== Data for the task ==
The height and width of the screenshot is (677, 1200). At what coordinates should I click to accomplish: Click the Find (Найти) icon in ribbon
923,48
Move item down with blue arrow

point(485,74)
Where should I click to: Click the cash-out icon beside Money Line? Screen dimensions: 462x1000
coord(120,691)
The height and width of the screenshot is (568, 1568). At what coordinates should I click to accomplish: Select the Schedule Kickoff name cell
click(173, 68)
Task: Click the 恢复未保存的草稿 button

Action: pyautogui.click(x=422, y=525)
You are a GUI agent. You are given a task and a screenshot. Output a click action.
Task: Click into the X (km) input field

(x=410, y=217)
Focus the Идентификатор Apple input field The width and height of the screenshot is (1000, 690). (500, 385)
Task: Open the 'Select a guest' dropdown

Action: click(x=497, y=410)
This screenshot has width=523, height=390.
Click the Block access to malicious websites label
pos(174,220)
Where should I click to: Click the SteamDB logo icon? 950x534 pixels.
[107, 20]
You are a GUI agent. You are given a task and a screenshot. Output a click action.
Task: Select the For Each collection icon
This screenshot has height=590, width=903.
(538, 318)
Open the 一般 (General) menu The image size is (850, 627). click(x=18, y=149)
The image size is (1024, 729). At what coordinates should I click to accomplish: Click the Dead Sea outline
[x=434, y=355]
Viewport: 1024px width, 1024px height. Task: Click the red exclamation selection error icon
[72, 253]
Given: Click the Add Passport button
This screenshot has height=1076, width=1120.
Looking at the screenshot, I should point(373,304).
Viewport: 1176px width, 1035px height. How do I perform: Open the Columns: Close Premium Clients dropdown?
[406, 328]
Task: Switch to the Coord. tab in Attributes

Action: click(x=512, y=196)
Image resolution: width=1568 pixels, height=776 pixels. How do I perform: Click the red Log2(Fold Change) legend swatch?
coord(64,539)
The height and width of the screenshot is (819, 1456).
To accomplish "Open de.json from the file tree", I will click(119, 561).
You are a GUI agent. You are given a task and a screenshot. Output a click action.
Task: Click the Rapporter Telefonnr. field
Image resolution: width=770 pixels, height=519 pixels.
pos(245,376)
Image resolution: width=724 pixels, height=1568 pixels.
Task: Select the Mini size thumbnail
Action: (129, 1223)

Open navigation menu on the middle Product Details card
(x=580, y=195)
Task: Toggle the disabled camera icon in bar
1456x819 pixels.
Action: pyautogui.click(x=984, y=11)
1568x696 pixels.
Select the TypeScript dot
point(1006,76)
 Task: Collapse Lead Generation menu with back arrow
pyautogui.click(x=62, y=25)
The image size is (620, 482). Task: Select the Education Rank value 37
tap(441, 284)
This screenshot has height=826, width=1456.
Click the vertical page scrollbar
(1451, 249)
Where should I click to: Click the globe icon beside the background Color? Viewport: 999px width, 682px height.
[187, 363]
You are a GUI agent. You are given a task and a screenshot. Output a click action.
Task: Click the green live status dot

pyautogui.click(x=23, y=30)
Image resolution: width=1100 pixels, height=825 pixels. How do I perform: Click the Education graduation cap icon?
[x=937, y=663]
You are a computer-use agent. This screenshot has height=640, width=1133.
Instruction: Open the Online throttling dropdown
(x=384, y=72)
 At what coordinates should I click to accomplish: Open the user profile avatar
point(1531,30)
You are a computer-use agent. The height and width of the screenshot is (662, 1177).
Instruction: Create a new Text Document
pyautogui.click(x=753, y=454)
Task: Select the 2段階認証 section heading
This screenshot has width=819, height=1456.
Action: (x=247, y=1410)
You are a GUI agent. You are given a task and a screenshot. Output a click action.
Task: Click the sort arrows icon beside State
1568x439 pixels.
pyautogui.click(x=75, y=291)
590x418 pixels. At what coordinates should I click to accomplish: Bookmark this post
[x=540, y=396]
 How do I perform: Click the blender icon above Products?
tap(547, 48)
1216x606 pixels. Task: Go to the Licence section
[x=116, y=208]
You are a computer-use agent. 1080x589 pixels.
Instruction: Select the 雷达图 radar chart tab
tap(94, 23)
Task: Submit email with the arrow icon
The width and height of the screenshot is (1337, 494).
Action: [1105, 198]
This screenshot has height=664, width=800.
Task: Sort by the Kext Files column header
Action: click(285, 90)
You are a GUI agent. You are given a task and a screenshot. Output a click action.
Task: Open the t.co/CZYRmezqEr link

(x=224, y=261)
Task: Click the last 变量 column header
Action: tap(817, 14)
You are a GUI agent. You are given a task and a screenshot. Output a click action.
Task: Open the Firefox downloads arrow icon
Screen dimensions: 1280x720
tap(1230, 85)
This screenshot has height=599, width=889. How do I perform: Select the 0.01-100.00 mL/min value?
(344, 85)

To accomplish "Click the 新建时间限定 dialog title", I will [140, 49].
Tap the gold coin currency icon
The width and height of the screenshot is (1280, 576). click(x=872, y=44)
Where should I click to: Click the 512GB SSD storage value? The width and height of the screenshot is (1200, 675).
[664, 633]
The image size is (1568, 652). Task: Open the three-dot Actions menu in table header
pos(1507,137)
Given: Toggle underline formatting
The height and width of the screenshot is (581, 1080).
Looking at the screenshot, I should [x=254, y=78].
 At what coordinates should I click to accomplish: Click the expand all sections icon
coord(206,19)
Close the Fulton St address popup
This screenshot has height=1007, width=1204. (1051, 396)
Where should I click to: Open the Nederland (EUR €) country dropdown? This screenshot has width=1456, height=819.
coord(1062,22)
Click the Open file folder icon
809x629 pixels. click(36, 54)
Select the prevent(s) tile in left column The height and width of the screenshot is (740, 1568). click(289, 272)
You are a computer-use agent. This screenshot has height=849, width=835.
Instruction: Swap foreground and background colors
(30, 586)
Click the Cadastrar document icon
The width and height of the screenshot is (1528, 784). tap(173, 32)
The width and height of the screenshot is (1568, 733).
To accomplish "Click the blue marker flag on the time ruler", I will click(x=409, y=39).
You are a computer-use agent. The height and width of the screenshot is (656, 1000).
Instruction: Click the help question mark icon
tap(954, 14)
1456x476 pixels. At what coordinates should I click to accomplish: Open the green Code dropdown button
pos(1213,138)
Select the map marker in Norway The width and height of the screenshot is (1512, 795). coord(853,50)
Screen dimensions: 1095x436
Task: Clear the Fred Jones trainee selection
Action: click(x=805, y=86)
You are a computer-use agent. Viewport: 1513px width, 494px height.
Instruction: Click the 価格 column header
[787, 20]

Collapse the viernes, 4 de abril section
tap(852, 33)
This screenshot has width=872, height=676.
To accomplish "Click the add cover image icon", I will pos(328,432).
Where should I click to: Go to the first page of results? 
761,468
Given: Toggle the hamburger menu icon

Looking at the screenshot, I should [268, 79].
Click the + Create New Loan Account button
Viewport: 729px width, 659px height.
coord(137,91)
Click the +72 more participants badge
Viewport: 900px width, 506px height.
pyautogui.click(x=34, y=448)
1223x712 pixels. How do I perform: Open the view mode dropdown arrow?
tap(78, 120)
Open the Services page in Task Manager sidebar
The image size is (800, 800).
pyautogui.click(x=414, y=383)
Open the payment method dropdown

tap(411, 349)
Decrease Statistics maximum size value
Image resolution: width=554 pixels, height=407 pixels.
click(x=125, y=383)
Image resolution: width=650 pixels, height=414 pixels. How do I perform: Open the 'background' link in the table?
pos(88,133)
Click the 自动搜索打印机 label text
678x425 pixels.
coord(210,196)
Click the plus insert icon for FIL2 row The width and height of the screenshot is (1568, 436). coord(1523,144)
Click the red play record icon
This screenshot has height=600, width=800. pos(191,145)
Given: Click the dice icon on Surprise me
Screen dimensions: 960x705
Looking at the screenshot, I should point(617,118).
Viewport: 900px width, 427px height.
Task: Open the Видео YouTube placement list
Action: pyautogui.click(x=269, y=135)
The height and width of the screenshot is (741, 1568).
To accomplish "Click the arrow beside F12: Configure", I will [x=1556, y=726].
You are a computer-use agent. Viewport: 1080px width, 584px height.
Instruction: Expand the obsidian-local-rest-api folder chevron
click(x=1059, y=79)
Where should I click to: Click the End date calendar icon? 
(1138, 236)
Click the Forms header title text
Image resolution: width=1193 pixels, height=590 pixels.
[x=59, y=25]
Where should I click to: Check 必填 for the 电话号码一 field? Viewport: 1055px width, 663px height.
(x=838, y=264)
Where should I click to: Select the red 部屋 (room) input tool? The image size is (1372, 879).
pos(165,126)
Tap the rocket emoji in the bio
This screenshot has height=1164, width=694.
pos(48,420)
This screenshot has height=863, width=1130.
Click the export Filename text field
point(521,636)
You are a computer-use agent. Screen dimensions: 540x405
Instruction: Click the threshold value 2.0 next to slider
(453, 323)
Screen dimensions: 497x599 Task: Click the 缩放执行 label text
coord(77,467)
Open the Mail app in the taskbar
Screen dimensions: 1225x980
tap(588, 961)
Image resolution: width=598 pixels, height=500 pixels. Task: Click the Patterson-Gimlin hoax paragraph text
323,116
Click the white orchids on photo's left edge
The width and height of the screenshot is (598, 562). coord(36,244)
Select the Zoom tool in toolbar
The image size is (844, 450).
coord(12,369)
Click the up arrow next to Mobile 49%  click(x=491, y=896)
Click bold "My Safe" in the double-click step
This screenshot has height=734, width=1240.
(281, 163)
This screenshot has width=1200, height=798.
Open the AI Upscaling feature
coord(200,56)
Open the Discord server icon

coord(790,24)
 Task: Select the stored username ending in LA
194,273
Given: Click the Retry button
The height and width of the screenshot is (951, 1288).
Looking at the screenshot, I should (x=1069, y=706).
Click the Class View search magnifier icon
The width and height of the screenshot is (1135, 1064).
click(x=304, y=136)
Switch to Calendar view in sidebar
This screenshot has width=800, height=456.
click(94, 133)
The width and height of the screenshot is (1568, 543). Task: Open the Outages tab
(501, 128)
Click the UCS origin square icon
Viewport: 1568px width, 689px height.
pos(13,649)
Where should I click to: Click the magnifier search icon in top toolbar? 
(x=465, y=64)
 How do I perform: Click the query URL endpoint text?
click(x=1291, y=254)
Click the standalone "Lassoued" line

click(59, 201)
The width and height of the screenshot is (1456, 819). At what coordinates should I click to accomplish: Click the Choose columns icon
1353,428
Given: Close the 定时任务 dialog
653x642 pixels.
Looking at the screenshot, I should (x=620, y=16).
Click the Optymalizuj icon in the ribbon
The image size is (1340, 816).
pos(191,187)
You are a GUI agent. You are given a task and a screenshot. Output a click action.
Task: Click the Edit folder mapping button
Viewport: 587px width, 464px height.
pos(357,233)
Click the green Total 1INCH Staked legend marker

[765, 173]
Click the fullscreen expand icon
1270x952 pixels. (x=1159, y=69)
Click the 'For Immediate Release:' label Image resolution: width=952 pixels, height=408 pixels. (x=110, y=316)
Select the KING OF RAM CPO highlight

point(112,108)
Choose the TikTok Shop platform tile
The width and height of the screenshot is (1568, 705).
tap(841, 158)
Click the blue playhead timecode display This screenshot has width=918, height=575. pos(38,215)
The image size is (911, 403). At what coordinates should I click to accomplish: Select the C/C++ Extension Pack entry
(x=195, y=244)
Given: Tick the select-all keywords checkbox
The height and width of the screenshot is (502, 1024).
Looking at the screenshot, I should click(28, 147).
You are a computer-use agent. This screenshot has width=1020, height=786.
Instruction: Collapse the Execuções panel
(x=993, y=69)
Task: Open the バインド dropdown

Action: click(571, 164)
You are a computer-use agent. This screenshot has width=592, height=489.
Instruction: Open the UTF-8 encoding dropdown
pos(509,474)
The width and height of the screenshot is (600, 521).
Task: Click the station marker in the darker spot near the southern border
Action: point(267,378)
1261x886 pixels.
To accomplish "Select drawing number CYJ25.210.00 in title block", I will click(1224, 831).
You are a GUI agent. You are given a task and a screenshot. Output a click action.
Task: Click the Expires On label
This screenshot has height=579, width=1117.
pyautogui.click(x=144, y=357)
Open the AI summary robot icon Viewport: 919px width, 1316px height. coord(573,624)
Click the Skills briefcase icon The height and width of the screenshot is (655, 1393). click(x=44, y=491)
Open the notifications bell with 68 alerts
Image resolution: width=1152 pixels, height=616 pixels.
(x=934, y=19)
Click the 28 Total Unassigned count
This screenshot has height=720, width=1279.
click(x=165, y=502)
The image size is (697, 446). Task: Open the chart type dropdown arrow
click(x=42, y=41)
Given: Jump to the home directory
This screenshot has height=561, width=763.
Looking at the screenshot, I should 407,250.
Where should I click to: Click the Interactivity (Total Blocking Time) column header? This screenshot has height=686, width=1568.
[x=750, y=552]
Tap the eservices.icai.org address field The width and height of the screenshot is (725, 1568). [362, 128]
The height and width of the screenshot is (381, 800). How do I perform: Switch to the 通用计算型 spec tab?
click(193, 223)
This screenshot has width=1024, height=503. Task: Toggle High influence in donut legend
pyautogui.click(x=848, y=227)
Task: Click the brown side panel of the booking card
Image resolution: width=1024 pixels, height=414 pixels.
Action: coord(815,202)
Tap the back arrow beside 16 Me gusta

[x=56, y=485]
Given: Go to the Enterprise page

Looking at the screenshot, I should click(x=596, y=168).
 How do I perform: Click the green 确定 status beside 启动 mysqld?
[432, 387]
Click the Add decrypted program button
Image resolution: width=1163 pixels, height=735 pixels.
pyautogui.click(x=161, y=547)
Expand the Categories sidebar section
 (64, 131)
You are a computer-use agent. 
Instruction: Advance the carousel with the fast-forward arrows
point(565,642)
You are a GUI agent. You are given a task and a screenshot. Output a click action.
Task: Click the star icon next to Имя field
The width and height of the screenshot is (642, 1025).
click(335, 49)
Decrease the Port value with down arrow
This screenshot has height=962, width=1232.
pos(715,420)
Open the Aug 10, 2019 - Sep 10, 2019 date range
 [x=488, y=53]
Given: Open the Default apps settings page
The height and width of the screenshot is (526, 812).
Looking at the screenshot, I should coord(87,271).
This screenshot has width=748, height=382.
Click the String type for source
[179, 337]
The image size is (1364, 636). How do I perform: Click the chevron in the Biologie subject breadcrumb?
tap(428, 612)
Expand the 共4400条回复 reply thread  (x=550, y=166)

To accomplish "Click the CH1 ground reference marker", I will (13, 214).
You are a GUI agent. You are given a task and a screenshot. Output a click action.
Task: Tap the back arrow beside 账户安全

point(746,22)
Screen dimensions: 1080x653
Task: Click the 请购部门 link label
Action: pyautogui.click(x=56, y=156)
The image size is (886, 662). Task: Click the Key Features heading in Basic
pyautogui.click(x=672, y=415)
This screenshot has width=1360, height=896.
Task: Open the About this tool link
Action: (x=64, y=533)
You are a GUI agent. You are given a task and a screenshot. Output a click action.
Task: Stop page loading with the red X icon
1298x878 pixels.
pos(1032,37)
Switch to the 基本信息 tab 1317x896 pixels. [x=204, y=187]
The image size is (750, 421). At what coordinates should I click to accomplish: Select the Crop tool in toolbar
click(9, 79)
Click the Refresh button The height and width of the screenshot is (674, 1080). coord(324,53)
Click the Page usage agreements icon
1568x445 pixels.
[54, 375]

== About this task ==
List every line from the entries above in which "computer" appears.

== Solution ==
You are a computer-use agent. This screenshot has height=640, width=1133.
You are a computer-use agent. The height and width of the screenshot is (662, 1177).
You are a computer-use agent. 1080x589 pixels.
You are a computer-use agent. This screenshot has height=849, width=835.
You are a computer-use agent. The height and width of the screenshot is (656, 1000).
You are a computer-use agent. Viewport: 1513px width, 494px height.
You are a computer-use agent. Viewport: 1080px width, 584px height.
You are a computer-use agent. Screen dimensions: 540x405
You are a computer-use agent. This screenshot has width=1020, height=786.
You are a computer-use agent. This screenshot has width=592, height=489.
You are a computer-use agent. 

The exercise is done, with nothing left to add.